Attached Form is as shown in the attached Form.

C. Determination

(1) According to Article 70(1) of the former Restriction of Special Taxation Act and Article 67(1), (2), and (3)1 of the former Enforcement Decree of the Restriction of Special Taxation Act (amended by Presidential Decree No. 20620, Feb. 22, 2008) (amended by Presidential Decree No. 20620, Feb. 22, 2008), where a person who resided in the previous location of farmland for not less than three years and cultivated while residing in the new location of farmland for not less than three years after acquiring another farmland within one year from the date of transfer, and the newly acquired farmland for not less than three years, and where the area of the farmland to be acquired is 1/2 of the area of the farmland to be transferred or the value of which is not less than 1/3 of the value of

(2) The purport of the provision that reduces capital gains tax on substitute land for farmland under the former Restriction of Special Taxation Act is to protect a self-employed farmer and encourage agriculture by guaranteeing free substitution of farmland. Thus, the object of reduction or exemption is limited to a case where farmland acquired by a self-employed farmer is to be substituted for cultivation necessity. Thus, the requirements for reduction or exemption of capital gains tax on substitute land for farmland should be farmland. ① The requirements for reduction or exemption of capital gains tax on substitute land for farmland shall be farmland, ② the previous land and new land shall be farmland shall be farmland, ② the previous land shall be cultivated directly while residing in the previous location for three or more years, and the new land shall be cultivated directly for three or more years, ③ the period between the transfer date of the previous land and the acquisition date of the newly acquired land shall be within one year, and ④ the period between the transfer date of the previous land and the newly acquired land shall be not less than 1/2 of the value of the farmland to be transferred. In this case, the "direct cultivation" shall be proved to be 1/3 or more of capital gains tax on the said farmland regularly owned or its own necessity.

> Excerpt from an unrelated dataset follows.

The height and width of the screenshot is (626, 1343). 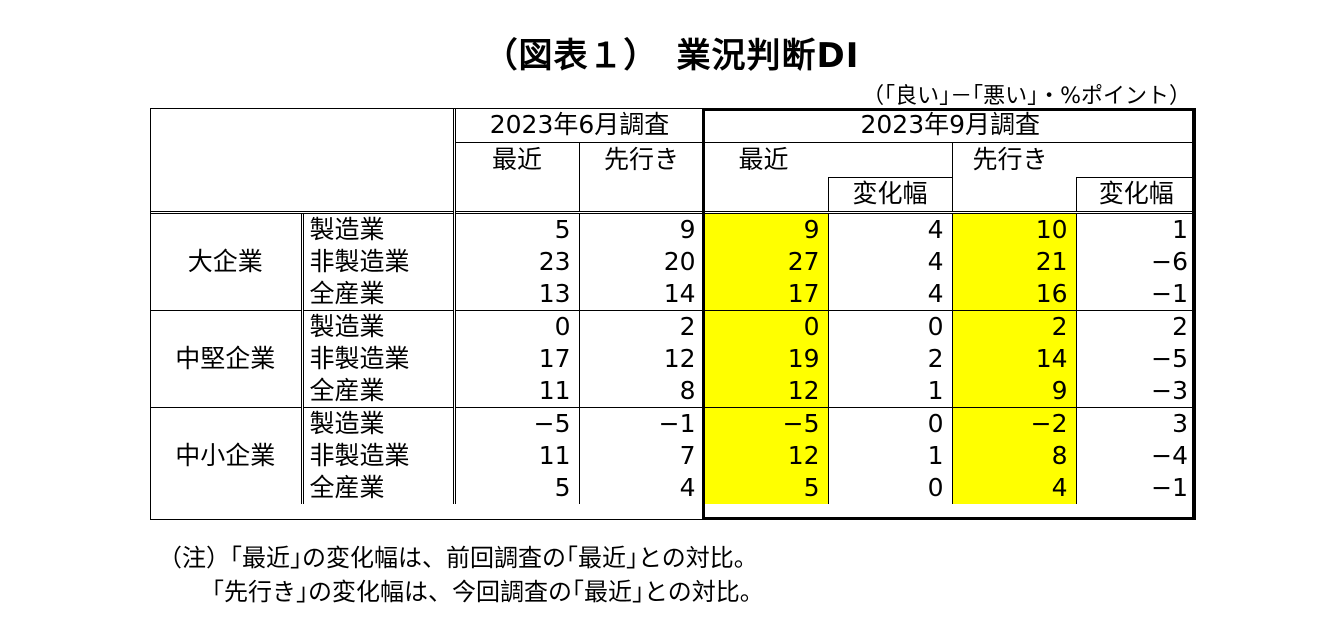 I want to click on cell-sep-recent-change: 2, so click(x=890, y=359).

(3) With respect to the instant case, there is insufficient evidence to acknowledge the fact that the Plaintiff directly cultivated while residing in the location of the instant farmland for more than three years, and there is no other evidence to acknowledge that the testimony by the public witness B, as to the health team, Gap evidence Nos. 4, 5, Eul evidence No. 8, and Eul evidence No. 10. Rather, according to the evidence Nos. 7 and 8, the Plaintiff was staying in Japan on 262, 2005, 211, 2006, 307, 309, and 34, 2008, as well as from the time of the acquisition of the instant farmland to the time of the transfer, the Plaintiff prepared a certificate of the fact that the Plaintiff had cultivated the farmland for more than three years, and it is only recognized that the Plaintiff prepared a certificate of the fact that the Plaintiff had cultivated the farmland for more than three years after the acquisition.

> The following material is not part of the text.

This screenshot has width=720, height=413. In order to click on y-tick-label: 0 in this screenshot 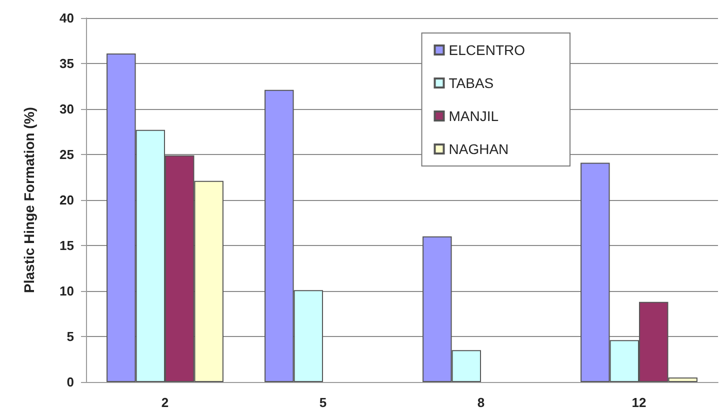, I will do `click(70, 382)`.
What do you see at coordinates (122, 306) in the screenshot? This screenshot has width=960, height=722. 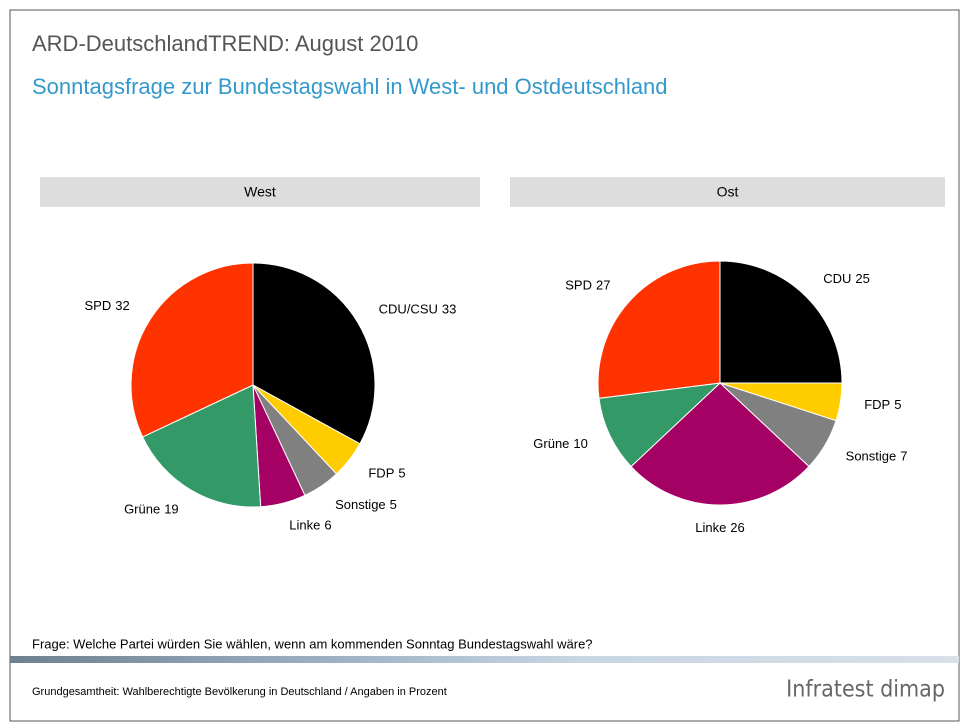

(4) Therefore, the Plaintiff’s assertion is without merit and the instant disposition is lawful, since it did not meet the requirements for application of the capital gains tax reduction and exemption under the former Restriction of Special Taxation Act.

3. Conclusion

Therefore, the plaintiff's claim is dismissed as it is without merit, and it is so decided as per Disposition.